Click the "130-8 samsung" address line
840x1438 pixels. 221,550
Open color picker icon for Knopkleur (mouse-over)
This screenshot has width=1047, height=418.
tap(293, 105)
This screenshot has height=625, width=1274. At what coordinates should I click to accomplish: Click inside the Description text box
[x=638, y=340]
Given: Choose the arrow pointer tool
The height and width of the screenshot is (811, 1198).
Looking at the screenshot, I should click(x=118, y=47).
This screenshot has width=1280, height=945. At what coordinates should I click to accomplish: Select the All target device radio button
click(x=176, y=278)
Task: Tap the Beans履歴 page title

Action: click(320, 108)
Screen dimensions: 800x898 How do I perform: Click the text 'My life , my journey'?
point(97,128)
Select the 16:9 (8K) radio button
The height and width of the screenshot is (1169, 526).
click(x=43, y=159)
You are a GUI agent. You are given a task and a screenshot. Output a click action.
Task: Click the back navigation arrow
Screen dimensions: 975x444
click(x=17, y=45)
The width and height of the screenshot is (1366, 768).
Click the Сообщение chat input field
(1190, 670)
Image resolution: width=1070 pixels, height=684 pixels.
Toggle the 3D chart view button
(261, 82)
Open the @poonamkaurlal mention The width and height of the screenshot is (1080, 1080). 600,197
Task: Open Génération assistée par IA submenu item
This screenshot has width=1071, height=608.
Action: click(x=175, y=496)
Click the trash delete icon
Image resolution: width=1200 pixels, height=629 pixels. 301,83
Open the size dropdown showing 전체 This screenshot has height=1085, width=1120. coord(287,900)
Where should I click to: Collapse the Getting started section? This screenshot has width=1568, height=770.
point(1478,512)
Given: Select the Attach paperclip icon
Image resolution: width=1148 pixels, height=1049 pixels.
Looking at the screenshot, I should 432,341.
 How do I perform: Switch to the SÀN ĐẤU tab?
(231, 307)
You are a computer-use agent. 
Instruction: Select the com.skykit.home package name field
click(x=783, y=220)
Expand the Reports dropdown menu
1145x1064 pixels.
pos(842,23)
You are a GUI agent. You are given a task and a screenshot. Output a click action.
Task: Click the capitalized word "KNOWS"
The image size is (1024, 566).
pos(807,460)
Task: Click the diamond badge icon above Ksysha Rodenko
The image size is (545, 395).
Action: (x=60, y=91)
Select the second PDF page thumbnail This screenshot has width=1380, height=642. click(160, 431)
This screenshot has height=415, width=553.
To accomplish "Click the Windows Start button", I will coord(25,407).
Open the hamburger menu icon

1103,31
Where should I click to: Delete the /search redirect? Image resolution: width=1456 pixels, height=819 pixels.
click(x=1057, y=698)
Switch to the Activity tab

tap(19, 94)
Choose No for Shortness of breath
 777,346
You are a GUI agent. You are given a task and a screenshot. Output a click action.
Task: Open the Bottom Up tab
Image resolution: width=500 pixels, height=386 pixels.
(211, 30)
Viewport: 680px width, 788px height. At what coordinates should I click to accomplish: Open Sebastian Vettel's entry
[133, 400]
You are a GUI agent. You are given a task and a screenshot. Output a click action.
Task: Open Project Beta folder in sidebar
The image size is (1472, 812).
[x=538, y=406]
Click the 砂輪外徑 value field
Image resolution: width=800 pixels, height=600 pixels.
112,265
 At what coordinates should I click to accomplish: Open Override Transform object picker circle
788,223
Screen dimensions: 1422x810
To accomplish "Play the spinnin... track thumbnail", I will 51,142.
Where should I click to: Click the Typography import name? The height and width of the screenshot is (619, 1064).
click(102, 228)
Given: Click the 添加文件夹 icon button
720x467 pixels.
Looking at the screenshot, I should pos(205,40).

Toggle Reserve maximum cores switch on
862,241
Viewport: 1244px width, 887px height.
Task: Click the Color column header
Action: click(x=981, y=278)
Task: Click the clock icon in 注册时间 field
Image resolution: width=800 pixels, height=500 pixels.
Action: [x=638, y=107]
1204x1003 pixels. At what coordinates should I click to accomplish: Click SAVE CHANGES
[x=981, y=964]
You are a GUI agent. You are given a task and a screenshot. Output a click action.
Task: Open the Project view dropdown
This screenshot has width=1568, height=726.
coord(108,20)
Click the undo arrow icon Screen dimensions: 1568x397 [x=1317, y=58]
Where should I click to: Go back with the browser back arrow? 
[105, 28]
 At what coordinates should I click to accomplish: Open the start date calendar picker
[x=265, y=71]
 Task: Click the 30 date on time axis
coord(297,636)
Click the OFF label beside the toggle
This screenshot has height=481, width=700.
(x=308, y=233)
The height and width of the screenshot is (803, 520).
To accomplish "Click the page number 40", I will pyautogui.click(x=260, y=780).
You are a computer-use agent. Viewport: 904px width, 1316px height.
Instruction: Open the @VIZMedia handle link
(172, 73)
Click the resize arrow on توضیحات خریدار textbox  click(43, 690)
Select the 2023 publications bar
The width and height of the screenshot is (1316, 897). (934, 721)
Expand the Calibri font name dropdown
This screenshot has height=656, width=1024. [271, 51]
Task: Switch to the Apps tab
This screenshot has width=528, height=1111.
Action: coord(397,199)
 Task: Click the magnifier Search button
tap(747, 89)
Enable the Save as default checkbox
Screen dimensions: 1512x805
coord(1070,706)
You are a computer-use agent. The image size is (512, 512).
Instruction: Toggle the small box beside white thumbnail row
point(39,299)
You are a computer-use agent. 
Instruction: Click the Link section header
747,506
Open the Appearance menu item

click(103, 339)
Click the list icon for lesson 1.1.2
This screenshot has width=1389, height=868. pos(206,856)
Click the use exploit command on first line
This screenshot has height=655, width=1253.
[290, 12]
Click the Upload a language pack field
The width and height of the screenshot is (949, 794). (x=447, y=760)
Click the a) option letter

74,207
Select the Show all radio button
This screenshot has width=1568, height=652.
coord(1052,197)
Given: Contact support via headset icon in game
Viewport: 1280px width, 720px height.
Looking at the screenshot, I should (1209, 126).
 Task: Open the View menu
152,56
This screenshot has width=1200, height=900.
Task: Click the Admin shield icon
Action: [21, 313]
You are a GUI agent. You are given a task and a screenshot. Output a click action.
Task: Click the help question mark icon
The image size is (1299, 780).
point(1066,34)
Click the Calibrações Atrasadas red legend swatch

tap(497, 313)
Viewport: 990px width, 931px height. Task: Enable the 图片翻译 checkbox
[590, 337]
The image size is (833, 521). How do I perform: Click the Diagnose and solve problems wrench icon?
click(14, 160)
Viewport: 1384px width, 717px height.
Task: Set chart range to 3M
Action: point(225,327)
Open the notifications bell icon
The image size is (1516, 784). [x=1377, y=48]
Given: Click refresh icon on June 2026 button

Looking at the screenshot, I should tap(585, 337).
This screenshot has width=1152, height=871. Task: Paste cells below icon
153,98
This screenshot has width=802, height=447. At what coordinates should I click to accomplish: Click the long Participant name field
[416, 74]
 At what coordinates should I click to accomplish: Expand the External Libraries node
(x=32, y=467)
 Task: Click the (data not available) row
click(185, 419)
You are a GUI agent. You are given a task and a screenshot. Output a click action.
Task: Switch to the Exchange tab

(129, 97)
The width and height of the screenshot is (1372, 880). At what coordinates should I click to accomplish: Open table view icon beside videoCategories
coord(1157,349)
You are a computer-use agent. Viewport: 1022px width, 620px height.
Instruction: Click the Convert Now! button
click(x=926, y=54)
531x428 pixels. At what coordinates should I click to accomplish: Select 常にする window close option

□ □ □ □ □

What you have to do >>
Exactly as written, repeat each line from the beginning of the data above to the line containing "Given: Choose the arrow pointer tool", inclusive.

Task solution >>
Click the "130-8 samsung" address line
840x1438 pixels. 221,550
Open color picker icon for Knopkleur (mouse-over)
This screenshot has width=1047, height=418.
tap(293, 105)
This screenshot has height=625, width=1274. At what coordinates should I click to accomplish: Click inside the Description text box
[x=638, y=340]
Given: Choose the arrow pointer tool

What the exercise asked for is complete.